In this article, we’ve pulled together five trends from Mark Ritson’s session, grounded in data from the SAP 2026 Global Engagement Index, that we think will define customer experience in the year ahead. Let’s take a look:
1. The Engagement Divide Is Wider Than Most Brands Realize
The concept of customer experience isn’t anything new. In fact, as a discipline, it’s about to celebrate its 30th birthday. The gap between what brands believe they deliver and what customers actually receive has been with the discipline from the start.

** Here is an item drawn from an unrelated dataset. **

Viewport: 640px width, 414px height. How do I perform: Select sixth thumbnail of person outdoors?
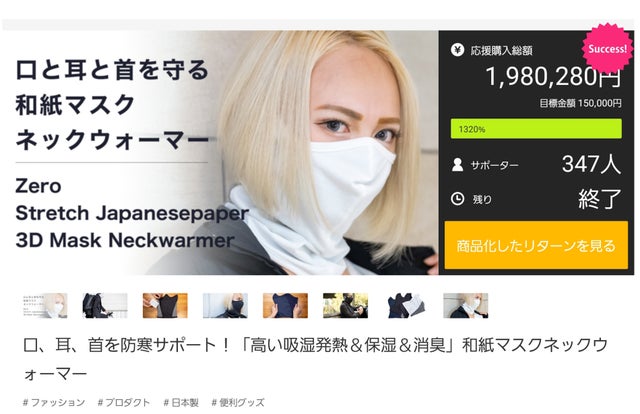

Bain put the gap at 80% versus 8% twenty years ago. Capgemini measured 75% versus 30% a decade later.
The SAP 2026 Engagement Index finds the same divide today, but it’s widening.
What this trend asks of marketing leaders is honesty about where their brand sits on it, because the internal view of how well a brand engages is rarely the view the customer holds.
Closing the gap starts with measuring what customers actually experience across channels, not what your dashboards say you sent them. That measurement work, more than any campaign, sets the ceiling for engagement in 2026.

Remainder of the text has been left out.